Saturday, January 15, 2011

Æ review in AQ

Latest record from this ever shifting sonic collective, still comprised of the core duo of Stephen O'Malley (SUNNO))), KTL, etc.) and Daniel O'Sullivan (Guapo, Mothlite), although this time the group is rounded out by Kristoffer Rygg, aka Garm from Ulver, plus percussionist Steve Noble.

En Form For Bla is the result of several performances in Norway earlier this year, and finds the group shedding much of their previous heaviness in favor of a sound much more haunting and abstract, spaced out and introspective, the guitars less murky and muddy and massive, and more spidery and ethereal and minimal, laying out deep low end thrum and keening upper register shimmer. Rygg operates like a dub producer, electronically treating the sounds, while adding some of his own, the result is a constantly shifting landscape of drift and doom and pulsing heaviness and whirling almost free jazz sounding sonic exploration.

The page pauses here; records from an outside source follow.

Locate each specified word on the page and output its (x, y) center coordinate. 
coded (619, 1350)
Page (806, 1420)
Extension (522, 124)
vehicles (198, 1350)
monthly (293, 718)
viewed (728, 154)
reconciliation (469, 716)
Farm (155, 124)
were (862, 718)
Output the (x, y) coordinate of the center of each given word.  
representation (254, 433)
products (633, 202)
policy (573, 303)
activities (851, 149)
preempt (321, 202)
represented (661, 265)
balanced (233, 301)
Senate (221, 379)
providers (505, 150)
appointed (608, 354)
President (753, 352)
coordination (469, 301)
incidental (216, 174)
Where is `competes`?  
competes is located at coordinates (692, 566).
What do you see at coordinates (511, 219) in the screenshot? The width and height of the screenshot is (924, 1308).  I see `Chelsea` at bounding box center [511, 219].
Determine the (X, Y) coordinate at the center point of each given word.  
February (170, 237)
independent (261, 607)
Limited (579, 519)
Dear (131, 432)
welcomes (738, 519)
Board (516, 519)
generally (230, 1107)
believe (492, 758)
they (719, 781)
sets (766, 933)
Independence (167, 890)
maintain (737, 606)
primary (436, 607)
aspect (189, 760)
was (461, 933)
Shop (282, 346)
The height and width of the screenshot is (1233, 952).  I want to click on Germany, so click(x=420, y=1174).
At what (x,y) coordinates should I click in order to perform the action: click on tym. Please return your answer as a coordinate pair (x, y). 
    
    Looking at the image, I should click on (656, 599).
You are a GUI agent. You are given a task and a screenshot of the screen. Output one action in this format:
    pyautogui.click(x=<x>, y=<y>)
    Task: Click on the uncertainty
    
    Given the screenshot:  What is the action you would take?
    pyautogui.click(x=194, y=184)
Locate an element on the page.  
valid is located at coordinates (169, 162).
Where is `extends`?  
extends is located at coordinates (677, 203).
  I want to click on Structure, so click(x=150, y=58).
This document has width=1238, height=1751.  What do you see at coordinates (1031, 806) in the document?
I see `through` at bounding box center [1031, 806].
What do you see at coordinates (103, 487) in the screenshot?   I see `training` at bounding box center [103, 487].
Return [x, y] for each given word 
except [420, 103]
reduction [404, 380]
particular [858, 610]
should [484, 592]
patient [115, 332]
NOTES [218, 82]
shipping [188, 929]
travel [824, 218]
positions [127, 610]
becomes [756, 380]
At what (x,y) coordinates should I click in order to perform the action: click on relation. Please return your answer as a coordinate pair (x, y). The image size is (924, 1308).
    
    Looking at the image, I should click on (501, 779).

The big surprise here is Noble, who is all over the record, without overplaying, letting the record remain unstructured and abstract, while still moving it beyond mere static ambient improv, whether it's scattered bits of subtle skitter, thick clouds of shimmery cymbal or pulsing rhythmic pound, the band tend to creep and crawl, but when they do let loose it borders on Bitches Brew style jazz psychedelia, albeit a bit more blackened.

The overall sound is quite atmospheric and soundtracky, the melodies subtle, but the feelings they evoke not so much, stirring up dark clouds of sinister brood, and epic soaring cinematic mesmer, occasionally slipping into some minimal krautrock throb, like on the mesmerizing "Vivarium", and sounding a bit like a more low end heavy Necks (or maybe Supersilent), and then lurching into some giallo style mood music, on "Vyomagami Plume" and sounding like a deconstructed Goblin, a gently chaotic assemblage of heaving bass and twisted keyboards, of clattery percussion, and spaced out electronics, but all deftly woven into something moving and emotional and darkly compelling. Fantastic stuff.